Central banks around the world have been building up their gold stockpiles to make sure they are stored on soil they can trust.
The National Bank of Hungary (MNB) says it is bringing back three tons of the country’s gold reserves stored at the Bank of England in London, Gold Seek reported.
The move to repatriate 130 million dollars’ worth of gold from Budapest previously stored on British soil follows similar decisions made by Austrian, German and Dutch and Venezuelan central banks, which consider storing national gold reserves abroad a risky venture.
According to the Gold Seek media outlet, the decision to bring the gold home apparently reflects Hungarian Prime Minister Viktor Orban’s desire to have the country’s assets close to home rather than in the hands of a foreign country which does not necessarily have Hungary’s best interests at heart.
Since 2010, central banks have been accumulating gold as a potential response to a financial crisis.
Indeed, when a country holds another country’s currency, this makes it vulnerable to rate fluctuations.
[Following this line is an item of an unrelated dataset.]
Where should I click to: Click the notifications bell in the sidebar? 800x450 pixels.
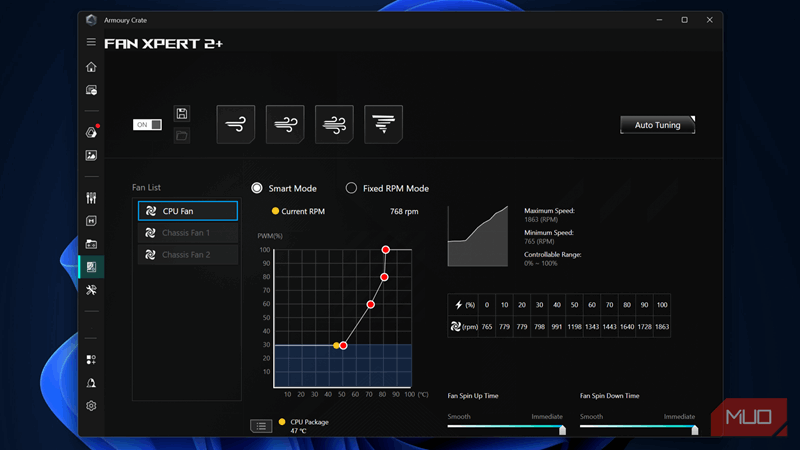point(91,382)
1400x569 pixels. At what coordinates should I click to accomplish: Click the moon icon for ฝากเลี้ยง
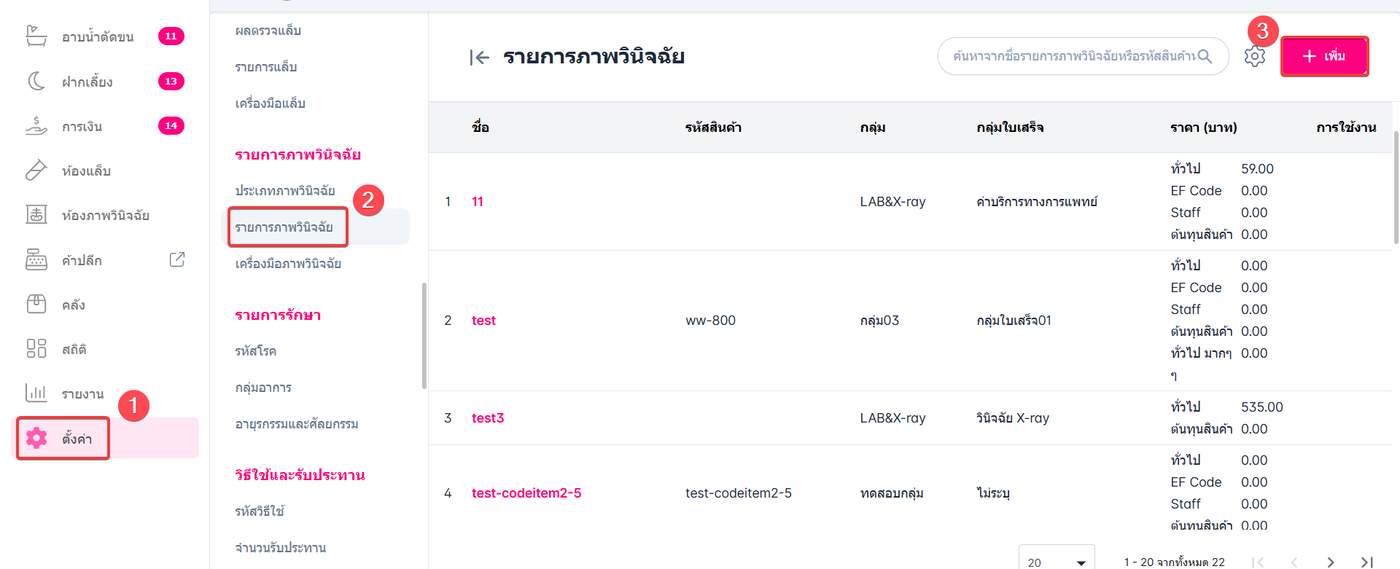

Similarly, entrusting a nation’s gold reserves to another country could also be fraught with potential risk.
Russia, China and Turkey have each been building up their gold reserves in recent years with Russia having bought gold each month since 2015.
They have also been encouraging the use of gold in their foreign trade operations in a bid to move away from US dollar dominance and reduce the counterparty risk to their reserve assets.